3. Don’t do too much
Don’t try to do all the exercises at once. Stick to a few to ease yourself back into it and give your body time to adjust to the change. Then you can gradually go back to your normal routine over time.
4. Remember you’ll probably be sore
Contrary to popular belief, feeling sore isn’t a good indicator of whether you’ve had a good workout or not. If you’re feeling sore, it’s probably because you’re doing a new exercise, or you haven’t trained in a while. So, if you’re getting back to the gym after a long break, you’ll most likely be feeling it the next day.
The good news? The soreness won’t last forever. Once you get back into a routine, you will find yourself being able to workout without feeling the burn afterwards.
To help recover faster, make sure that you properly warm up before exercising and cool down afterwards. Stretch in every session and employ other tools to help such as foam rolling.
5. Get a trainer/instructor
Lastly, If you want the extra help, then enlisting with a personal trainer can really do the trick.

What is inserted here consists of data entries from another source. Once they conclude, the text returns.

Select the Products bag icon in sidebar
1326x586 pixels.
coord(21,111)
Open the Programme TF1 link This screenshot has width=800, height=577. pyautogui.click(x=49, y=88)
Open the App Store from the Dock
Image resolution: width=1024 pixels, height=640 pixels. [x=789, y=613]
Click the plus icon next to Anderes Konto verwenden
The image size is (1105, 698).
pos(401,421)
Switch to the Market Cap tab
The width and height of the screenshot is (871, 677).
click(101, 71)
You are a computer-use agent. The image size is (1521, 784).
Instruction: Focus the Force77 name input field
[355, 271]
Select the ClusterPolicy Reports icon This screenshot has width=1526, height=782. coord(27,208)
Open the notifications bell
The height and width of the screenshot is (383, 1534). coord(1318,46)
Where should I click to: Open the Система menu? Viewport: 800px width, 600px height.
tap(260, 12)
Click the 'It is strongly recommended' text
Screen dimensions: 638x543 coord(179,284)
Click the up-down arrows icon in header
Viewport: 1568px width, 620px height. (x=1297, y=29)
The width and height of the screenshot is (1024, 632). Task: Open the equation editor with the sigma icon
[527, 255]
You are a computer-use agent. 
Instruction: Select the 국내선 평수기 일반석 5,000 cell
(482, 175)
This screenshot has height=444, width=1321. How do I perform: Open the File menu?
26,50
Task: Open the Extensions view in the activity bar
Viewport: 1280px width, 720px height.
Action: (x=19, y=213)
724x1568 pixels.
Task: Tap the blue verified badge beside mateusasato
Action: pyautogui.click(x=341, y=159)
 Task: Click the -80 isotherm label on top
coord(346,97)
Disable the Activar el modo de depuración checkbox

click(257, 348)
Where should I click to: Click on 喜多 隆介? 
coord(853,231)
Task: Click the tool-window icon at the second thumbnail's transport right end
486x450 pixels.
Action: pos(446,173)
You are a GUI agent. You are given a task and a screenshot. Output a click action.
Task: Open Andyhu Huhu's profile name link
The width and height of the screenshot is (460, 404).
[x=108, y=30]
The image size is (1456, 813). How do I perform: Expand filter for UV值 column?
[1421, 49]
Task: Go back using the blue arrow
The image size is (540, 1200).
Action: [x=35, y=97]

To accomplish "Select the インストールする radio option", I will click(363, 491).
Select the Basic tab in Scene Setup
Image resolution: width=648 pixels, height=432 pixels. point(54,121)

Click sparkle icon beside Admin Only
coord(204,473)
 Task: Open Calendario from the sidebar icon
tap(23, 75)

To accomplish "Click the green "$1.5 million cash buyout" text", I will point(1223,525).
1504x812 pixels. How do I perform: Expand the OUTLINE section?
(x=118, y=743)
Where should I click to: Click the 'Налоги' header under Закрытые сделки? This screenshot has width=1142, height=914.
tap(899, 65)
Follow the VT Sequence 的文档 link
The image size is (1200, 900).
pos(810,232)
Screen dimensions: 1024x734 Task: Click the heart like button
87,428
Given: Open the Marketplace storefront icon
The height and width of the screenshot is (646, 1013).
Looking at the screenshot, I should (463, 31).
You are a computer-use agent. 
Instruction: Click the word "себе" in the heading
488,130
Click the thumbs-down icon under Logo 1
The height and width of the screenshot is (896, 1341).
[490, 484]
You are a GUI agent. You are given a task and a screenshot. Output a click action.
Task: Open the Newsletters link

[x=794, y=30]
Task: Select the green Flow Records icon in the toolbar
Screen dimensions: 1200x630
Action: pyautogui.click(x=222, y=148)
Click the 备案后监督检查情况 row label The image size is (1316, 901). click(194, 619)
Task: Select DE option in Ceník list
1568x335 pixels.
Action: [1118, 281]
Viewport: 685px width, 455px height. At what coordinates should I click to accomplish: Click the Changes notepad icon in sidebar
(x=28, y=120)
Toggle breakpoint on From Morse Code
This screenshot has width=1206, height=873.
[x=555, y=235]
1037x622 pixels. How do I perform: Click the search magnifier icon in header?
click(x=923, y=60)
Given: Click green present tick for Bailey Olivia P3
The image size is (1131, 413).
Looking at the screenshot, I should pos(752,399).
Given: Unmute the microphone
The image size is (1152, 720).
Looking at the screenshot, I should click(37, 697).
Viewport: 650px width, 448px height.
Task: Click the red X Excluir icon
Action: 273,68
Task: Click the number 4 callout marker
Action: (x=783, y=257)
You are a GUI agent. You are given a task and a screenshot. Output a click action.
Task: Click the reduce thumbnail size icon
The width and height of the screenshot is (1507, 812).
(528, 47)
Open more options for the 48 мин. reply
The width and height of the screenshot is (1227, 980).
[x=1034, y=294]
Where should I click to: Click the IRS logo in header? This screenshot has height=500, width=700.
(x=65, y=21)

Personal trainers are also helpful. He or she can create a workout plan for you based on your goals and show you how the machines work around the facility. Unfortunately, personal training can be on the pricey side at times, but sometimes there may be great offers like group fitness training. This is where you can share the cost and session with a couple of friends!
If you are recovering from an injury though, it is recommend that you do enlist the help of a trainer or coach. This is so that modifications can be made for your rehab process. This is vital so that you don’t undo all the progress you’ve made in recovery and make it worse.